安全衛生の観点からみた健康経営・健康投資のメリット 【産業医監修】

|

健康経営・健康投資に着手する企業が、年々増えていることをご存知でしょうか。

健康に配慮した働きやすい職場はエンゲージメント向上のきっかけとなりやすく、離職率低下・モチベーションアップなどさまざまなメリットを生み出します。

近年は安全衛生の観点でもメリットが多いことに注目が集まり、大企業だけでなく中小規模における健康経営も盛んにおこなわれるようになりました。

今回は、健康経営・健康投資のメリットを安全衛生の観点から解説します。

健康で働きやすい職場づくりに役立てるため、ぜひ参考にしてみてください。

【健康経営・健康投資によるメリット】

早速、健康経営・健康投資によって得られるメリットを解説します。

投資市場での評価向上や資金調達の容易さなどさまざまなメリットがありますが、ここでは安全衛生の観点からメリットに焦点を当てていきましょう。

【企業側のメリット】

まずは、企業側のメリットをピックアップします。

健康経営・健康投資施策が自社の課題にマッチしていれば、さらにメリットを最大化することが可能です。

➢ 不健康損失コストを低減できる

不健康損失リスクとは、不健康な従業員を抱えることによって生じるリスクです。

例えば、怪我・病気・メンタルヘルスが原因での欠勤があれば、仕事に穴が空いてしまいます。

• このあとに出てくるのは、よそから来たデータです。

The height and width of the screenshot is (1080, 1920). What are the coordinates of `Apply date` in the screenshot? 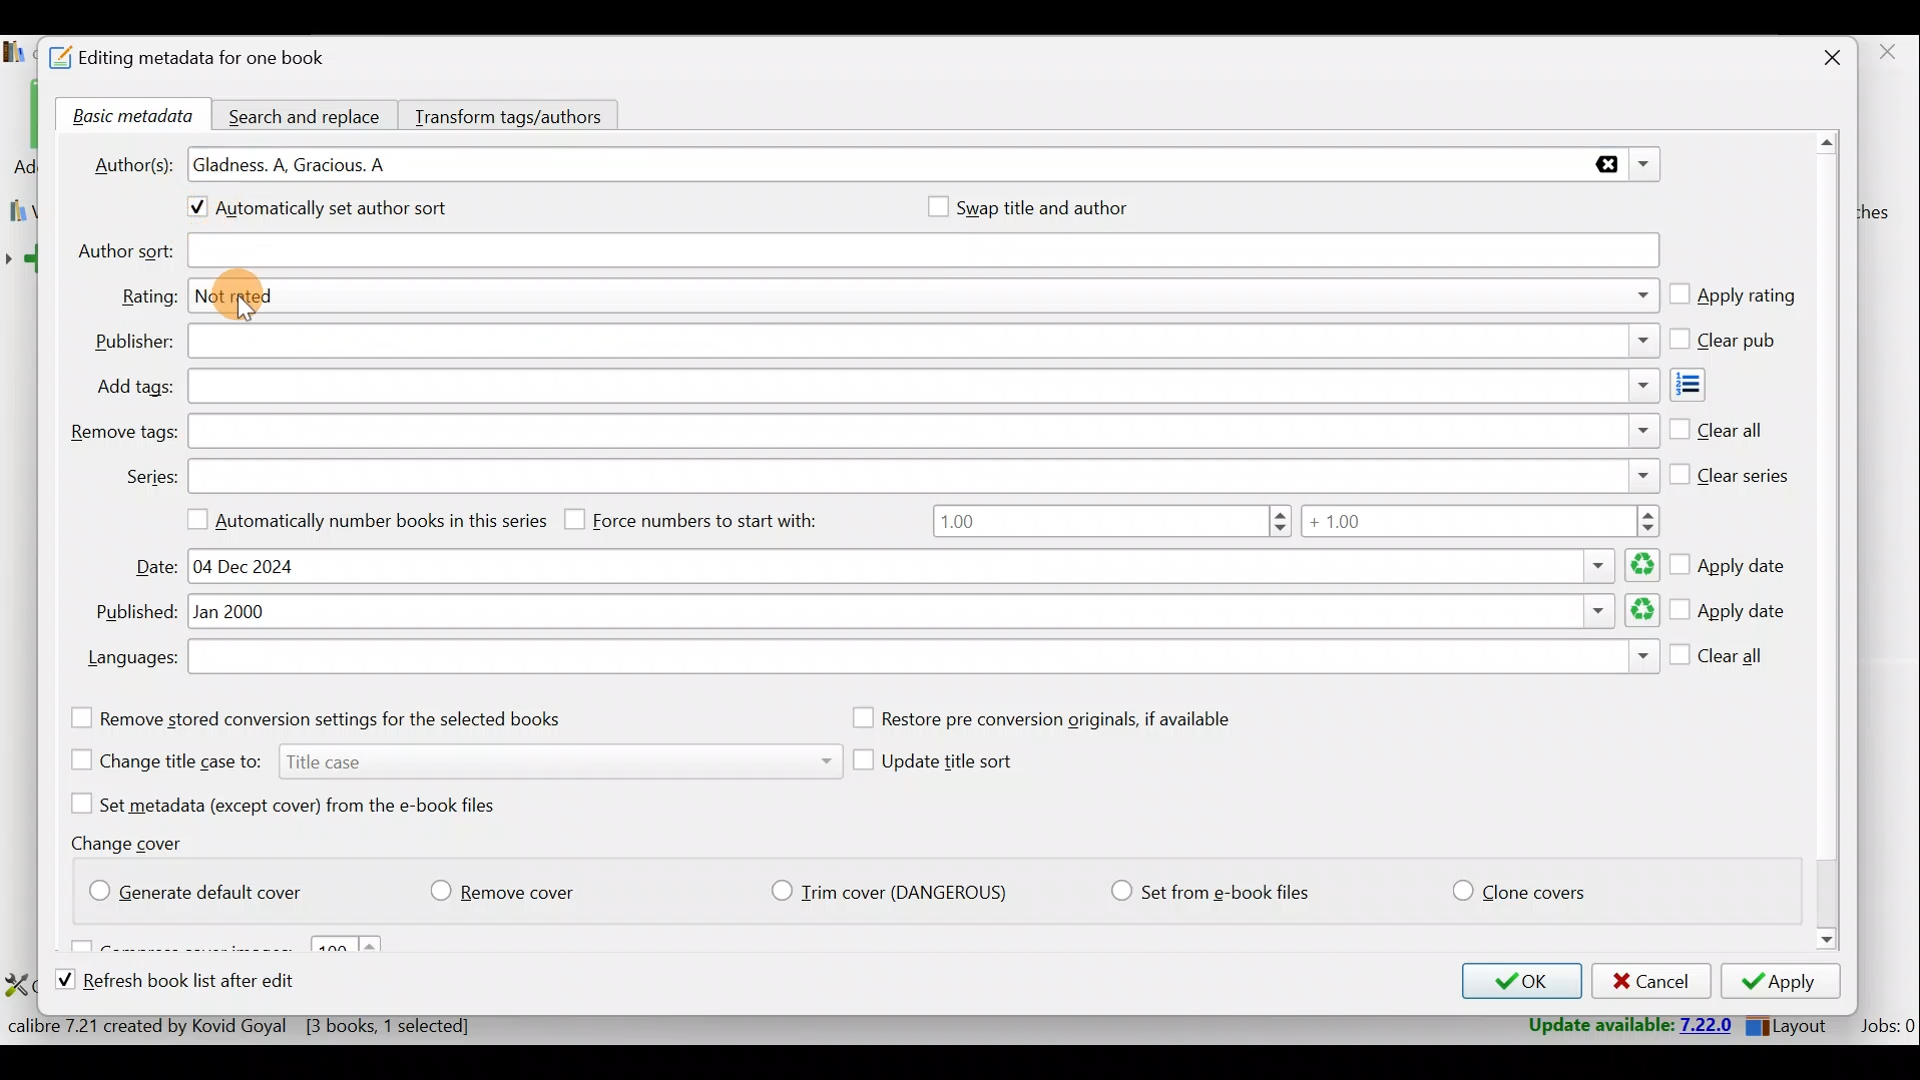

本来期待されていた利益が生じなくなるうえ、欠勤をカバーするために他の社員を充ててさらに組織全体のパフォーマンスが落ちるなど、負のループが起きやすくなるでしょう。

また、出勤はしていても体調不良を抱えながら働く「プレゼンティーズム」を抱える従業員が多くなれば、業務上のミス・抜け・漏れも増え、トラブルやクレームが発生します。

巡り巡って企業に与えるリスクが多くなり、誰にとっても得のない状態となってしまうのです。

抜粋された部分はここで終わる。